Collected data:
____

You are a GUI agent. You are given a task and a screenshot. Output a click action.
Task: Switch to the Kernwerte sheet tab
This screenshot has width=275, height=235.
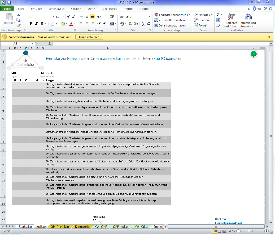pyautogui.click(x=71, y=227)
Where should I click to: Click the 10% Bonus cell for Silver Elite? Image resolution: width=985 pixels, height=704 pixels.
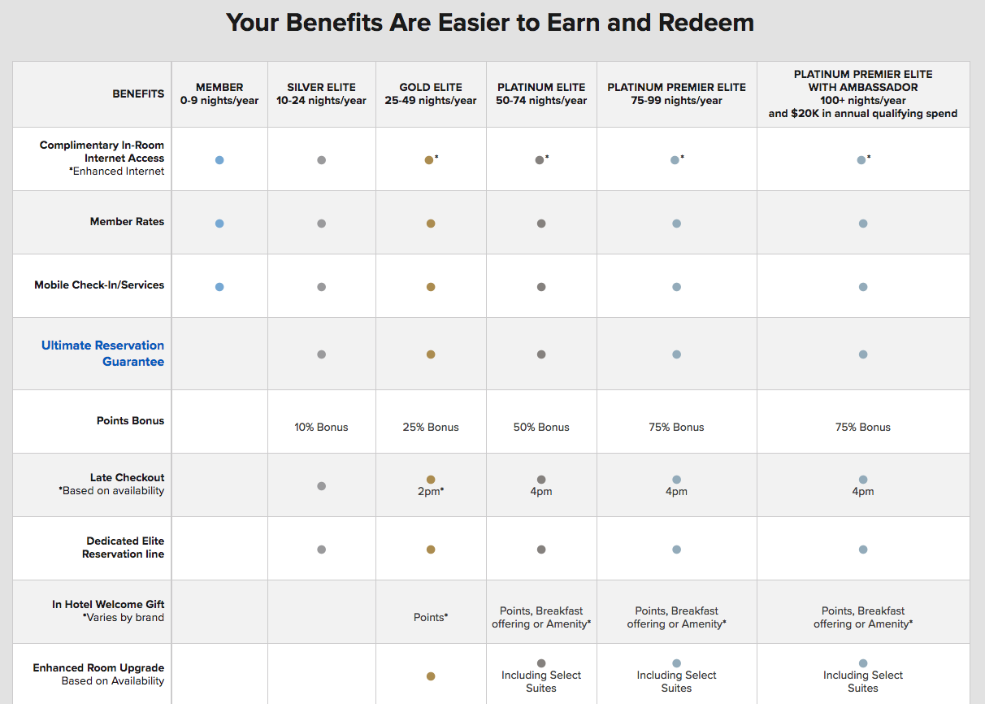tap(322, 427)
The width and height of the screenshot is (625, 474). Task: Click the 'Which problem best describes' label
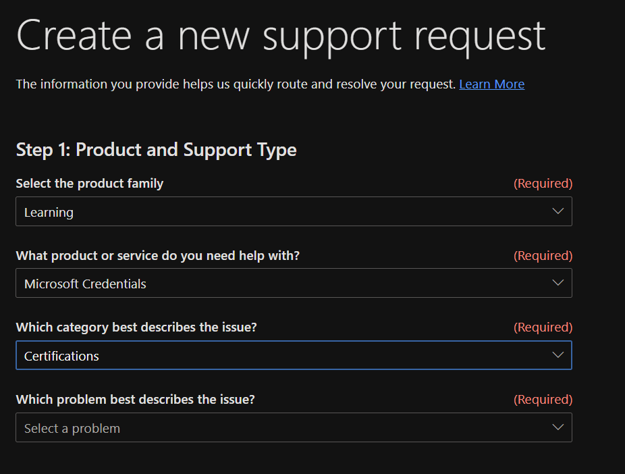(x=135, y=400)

____

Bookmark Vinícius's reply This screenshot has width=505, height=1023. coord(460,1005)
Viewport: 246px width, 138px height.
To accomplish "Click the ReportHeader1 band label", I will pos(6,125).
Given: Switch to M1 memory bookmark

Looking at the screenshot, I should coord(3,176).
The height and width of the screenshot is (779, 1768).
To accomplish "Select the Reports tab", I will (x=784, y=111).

____

▶ _WHAT YOU HAVE TO DO_: Write out each line above with the word "accomplish".

▶ _YOUR RESPONSE_:
To accomplish "Click the ReportHeader1 band label", I will pos(6,125).
To accomplish "Select the Reports tab", I will (x=784, y=111).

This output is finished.